How to carry out multidimensional scaling on 12-nations data set reported by Wish (1971)

I currently self-study multidimensional scaling. Amongst others, I study Borg & Groenen (2005): Modern multidimensional scaling : theory and applications.

On page 10, they present a real-life data set reported by Wish (1971). Wish (1971) asked 18 students to rate the global similarity of different pairs of nations such as France and China on a 9-point rating scale ranging from 1 = very different to 9 = very similar. Since the data set is publicly available, I wanted to replicate the result in R for practice purposes. As a first step, I wanted to replicate the following configuration also presented in Borg & Groenen (2005, p. 10).

I proceeded as follows:

library(smacof)                       ### this package contains the data set
data(wish)                            ### that is the data set

Since the data sets contains similarity ratings, I applied non metric multidimensional scaling using the isoMDS command of the MASS package. Even though the textbook authors speak of a "two-dimensional MDS configuration", I also tried higher-dimensional solutions. I therefore coded a loop that carries out multidimensional scaling for configurations containing dimensions from 2 to 9.

X <- c()
for (i in 2:9) {
  MDS <- isoMDS(wish, k = i)
  X <- c(X, MDS$stress)
  plot(MDS$points[,c(1,2)])
  text(MDS$points[, 1], MDS$points[, 2], colnames(as.matrix(wish)), cex=.6, 
  pos = 1)
}
plot(X, type = "b")                    ### this  allowed me to plot the stress levels associated with each configuration

None of the resulting plots resembled the one presented in Borg & Groenen (2005, p. 10). For example, the map for 2 dimensions is as follows:

I checked that the data set is identical to the one reported by Borg & Groenen (2005, p. 10). I also tried out metric scaling as follows:

for (i in 2:9) {
  plot(smacofSym(wish, ndim=i))
}

Again, I was not able to replicate the results reported by Borg & Groenen (2005,p. 10). However, I am not sure if I made any mistake while trying to replicate the results.

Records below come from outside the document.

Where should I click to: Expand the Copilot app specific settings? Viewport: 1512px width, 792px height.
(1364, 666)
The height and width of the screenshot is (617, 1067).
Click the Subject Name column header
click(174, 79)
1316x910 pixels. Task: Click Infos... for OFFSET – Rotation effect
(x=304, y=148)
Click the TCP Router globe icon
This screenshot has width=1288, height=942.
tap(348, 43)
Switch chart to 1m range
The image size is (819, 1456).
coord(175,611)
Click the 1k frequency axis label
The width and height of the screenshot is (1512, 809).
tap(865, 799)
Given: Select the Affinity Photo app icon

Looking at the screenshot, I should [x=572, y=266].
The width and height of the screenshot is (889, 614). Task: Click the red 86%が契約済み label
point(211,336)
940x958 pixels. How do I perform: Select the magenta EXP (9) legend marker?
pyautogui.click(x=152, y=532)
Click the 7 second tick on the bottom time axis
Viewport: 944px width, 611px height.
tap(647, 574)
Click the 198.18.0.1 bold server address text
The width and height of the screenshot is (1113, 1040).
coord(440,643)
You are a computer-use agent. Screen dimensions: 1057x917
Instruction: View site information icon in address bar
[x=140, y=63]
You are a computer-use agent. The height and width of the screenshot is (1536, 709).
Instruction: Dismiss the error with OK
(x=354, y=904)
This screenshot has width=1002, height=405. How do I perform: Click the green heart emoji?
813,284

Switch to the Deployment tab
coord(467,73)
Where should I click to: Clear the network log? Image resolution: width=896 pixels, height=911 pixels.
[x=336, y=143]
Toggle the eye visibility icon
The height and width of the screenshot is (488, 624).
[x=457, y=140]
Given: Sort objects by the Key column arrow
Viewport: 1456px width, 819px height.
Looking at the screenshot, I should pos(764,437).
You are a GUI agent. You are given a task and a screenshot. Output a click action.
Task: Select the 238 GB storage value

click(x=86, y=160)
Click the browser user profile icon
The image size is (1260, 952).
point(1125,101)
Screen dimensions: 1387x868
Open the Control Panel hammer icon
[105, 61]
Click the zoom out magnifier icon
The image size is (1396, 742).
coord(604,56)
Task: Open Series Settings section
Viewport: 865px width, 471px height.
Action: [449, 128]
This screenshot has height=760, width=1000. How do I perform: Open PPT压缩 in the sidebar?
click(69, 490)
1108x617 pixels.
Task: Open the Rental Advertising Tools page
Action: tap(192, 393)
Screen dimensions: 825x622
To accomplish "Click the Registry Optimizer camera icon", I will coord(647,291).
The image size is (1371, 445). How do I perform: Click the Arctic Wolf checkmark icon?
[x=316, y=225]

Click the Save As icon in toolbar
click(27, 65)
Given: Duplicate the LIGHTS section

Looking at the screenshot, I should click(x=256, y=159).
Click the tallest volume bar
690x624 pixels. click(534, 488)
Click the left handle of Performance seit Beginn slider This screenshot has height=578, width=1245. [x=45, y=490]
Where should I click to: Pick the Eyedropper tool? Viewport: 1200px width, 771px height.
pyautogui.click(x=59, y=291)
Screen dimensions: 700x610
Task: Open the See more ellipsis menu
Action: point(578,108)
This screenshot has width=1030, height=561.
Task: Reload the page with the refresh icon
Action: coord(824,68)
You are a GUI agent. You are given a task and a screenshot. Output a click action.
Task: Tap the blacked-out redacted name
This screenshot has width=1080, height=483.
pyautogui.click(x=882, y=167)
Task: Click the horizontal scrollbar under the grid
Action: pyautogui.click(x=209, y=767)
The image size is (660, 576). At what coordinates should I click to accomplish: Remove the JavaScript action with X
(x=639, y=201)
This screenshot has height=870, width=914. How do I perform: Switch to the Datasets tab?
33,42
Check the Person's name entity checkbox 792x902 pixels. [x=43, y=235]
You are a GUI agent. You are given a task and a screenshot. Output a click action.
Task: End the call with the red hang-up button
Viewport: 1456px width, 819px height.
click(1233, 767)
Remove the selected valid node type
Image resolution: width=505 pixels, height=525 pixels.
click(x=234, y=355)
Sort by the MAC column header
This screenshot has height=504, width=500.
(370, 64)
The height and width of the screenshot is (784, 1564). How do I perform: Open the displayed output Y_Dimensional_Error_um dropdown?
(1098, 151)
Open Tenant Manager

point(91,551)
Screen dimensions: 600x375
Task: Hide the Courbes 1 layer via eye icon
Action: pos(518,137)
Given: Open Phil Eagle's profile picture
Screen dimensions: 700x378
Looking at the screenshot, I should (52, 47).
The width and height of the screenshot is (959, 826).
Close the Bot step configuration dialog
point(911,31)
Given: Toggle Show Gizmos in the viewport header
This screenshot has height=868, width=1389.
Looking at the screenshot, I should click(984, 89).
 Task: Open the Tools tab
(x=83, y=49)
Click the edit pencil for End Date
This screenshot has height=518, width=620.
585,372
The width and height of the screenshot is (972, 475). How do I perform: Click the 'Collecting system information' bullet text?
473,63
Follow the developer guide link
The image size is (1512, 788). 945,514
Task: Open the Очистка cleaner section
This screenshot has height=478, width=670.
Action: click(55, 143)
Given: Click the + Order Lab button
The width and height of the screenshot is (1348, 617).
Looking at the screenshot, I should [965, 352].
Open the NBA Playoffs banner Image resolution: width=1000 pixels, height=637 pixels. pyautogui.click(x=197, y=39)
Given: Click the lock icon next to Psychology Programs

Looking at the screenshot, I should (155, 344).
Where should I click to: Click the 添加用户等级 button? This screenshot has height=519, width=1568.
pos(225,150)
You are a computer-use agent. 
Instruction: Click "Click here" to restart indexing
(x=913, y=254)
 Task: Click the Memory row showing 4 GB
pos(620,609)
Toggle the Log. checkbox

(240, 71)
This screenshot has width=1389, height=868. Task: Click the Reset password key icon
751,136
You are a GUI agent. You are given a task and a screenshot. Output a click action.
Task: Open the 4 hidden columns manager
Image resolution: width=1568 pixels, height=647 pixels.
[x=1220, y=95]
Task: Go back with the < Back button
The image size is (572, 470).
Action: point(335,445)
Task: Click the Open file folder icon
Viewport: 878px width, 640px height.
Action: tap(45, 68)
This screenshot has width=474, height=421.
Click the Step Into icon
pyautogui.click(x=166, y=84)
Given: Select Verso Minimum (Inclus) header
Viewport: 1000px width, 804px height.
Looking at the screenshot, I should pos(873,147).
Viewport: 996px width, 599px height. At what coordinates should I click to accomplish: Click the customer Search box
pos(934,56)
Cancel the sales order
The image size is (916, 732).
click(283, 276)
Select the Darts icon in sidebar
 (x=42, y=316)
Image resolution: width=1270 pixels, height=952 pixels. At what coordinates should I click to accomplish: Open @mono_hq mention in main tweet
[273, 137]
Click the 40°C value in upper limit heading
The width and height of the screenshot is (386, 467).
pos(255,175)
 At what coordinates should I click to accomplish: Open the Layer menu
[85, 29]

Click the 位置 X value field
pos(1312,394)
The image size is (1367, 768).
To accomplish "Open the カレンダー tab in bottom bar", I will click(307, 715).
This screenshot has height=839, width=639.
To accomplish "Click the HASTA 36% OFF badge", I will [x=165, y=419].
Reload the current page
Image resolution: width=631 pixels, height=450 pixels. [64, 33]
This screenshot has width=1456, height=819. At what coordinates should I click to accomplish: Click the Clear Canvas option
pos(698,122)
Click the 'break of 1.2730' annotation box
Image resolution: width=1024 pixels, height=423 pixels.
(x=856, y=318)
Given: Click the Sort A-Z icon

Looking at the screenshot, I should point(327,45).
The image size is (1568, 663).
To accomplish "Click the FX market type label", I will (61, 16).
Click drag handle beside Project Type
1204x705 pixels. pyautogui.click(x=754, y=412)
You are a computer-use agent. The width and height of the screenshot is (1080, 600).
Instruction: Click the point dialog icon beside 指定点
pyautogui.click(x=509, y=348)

Using the base R cmdscale, I get a similar result to Borg & Groenen.

If you look at the structure of wish you will see that it is simply a vector of 66 numbers. I interpret this as the lower triangluar similarity matrix. I convert this into a full dissimilarity matrix so that I can use cmdscale and plot. The positions roughly align with the positions from Borg & Groenen.

library(smacof)
data(wish)

## Construct distance matrix
SM = matrix(0, nrow=12, ncol=12)
SM[lower.tri(SM)] = wish
SM = SM + t(SM)
diag(SM) = 9
DM = 9-SM

## MDS & plotting
MDS = cmdscale(DM)
plot(MDS, pch=20, xlim=c(-4,4), ylim=c(-4,4))
text(MDS, labels = attr(wish, "Labels"), adj=c(0.5,-0.6), cex=0.8)
abline(0.5,0.3, lty=2)
abline(-1,-3.8, lty=2)